ITEM 8.01. OTHER ITEMS.

On May 31, 2012, the Company announced that it had entered into the Agreement and that its board of directors has approved the commencement of the steps necessary to reorganize the Company to qualify as a REIT for tax purposes. The Company’s press release dated May 31, 2012, is filed herewith as Exhibit 99.1, and is incorporated by reference herein.

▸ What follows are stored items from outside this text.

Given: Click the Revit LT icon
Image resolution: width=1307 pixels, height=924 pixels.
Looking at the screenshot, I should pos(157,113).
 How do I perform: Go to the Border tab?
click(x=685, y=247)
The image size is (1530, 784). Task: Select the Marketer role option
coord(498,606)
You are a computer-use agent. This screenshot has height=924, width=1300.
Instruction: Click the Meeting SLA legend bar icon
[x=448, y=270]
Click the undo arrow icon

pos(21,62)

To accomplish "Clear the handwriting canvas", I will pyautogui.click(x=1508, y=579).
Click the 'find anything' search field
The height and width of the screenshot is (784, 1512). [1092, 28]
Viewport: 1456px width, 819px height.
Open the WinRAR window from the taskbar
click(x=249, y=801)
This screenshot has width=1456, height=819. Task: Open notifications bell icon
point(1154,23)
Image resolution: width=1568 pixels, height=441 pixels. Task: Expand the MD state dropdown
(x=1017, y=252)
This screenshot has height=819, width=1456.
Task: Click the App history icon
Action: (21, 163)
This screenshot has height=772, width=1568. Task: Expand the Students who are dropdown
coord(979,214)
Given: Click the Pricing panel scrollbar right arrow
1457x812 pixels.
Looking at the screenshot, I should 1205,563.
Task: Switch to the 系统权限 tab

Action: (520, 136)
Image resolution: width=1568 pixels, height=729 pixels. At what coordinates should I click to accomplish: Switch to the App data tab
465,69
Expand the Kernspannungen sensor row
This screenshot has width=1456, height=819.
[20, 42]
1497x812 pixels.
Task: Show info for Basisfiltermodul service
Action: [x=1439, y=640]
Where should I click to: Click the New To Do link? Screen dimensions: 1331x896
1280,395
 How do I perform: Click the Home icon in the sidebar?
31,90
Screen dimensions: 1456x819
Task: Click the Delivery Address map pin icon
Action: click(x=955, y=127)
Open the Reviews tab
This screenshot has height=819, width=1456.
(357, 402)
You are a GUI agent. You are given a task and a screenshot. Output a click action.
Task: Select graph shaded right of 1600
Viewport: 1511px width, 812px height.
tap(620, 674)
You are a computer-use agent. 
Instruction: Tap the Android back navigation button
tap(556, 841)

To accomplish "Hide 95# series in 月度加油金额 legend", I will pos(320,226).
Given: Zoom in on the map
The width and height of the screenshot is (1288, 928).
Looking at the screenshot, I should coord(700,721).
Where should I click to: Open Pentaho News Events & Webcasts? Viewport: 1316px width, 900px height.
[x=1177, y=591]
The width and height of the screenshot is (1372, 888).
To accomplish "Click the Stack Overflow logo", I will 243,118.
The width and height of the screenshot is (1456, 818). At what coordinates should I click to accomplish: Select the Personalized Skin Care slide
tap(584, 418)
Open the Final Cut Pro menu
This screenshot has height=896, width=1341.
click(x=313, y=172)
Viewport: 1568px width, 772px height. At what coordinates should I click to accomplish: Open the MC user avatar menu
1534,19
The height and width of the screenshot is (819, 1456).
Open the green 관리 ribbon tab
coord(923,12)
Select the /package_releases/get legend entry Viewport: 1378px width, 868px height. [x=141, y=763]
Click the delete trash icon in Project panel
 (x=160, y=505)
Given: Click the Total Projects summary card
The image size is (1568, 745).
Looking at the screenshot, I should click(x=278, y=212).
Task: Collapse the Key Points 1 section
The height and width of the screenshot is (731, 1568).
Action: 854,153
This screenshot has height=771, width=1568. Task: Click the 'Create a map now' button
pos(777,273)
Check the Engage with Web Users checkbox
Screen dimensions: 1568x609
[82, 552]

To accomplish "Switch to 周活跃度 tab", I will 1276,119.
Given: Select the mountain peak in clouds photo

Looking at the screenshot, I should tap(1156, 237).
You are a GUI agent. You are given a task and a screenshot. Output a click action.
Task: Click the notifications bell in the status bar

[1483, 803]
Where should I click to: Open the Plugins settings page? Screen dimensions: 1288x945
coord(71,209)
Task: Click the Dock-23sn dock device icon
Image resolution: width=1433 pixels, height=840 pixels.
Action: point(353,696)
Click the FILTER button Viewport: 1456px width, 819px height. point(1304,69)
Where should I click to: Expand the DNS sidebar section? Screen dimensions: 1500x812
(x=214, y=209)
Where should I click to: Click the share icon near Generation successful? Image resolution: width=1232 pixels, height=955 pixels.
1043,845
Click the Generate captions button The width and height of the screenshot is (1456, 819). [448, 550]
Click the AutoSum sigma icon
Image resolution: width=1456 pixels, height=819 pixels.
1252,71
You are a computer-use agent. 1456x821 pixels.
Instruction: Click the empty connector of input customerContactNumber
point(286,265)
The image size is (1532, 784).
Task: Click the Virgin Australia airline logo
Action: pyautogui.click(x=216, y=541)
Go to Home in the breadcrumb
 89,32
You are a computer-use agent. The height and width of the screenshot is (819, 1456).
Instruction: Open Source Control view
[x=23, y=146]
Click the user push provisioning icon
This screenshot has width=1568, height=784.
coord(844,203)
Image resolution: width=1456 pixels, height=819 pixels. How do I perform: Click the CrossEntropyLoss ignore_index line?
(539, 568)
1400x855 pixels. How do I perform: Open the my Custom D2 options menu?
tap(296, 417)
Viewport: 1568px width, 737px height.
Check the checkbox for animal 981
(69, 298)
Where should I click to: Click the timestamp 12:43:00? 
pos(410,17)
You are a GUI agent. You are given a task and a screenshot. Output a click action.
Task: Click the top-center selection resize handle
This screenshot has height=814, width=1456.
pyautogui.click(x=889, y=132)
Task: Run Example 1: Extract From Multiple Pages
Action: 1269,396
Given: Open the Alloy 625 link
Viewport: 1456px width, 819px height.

ITEM 9.01. FINANCIAL STATEMENTS AND EXHIBITS.

 

  (d) Exhibits

 

  2.1    Purchase Agreement, dated May 30, 2012, by and among Gaylord Entertainment Company, Gaylord Hotels, Inc., Marriott Hotel Services, Inc., and Marriott International, Inc. (including the forms of Management Agreement and Pooling Agreement)*
99.1    Press Release of Gaylord Entertainment Company dated May 31, 2012

 

* Schedules and exhibits have been omitted pursuant to Item 601(b)(2) of Regulation S-K. The Company hereby agrees to furnish supplementally copies of any of the omitted schedules and exhibits upon request by the Securities and Exchange Commission.


SIGNATURES

Pursuant to the requirements of the Securities Exchange Act of 1934, the registrant has duly caused this report to be signed on its behalf by the undersigned hereunto duly authorized.

 

    GAYLORD ENTERTAINMENT COMPANY
Date: May 31, 2012     By:  

/s/ Carter R. Todd

    Name:   Carter R. Todd
    Title:   Executive Vice President, General Counsel and Secretary


INDEX TO EXHIBITS

 

  2.1    Purchase Agreement, dated May 30, 2012, by and among Gaylord Entertainment Company, Gaylord Hotels, Inc., Marriott Hotel Services, Inc., and Marriott International, Inc. (including the forms of Management Agreement and Pooling Agreement)*
99.1    Press Release of Gaylord Entertainment Company dated May 31, 2012

 

* Schedules and exhibits have been omitted pursuant to Item 601(b)(2) of Regulation S-K. The Company hereby agrees to furnish supplementally copies of any of the omitted schedules and exhibits upon request by the Securities and Exchange Commission.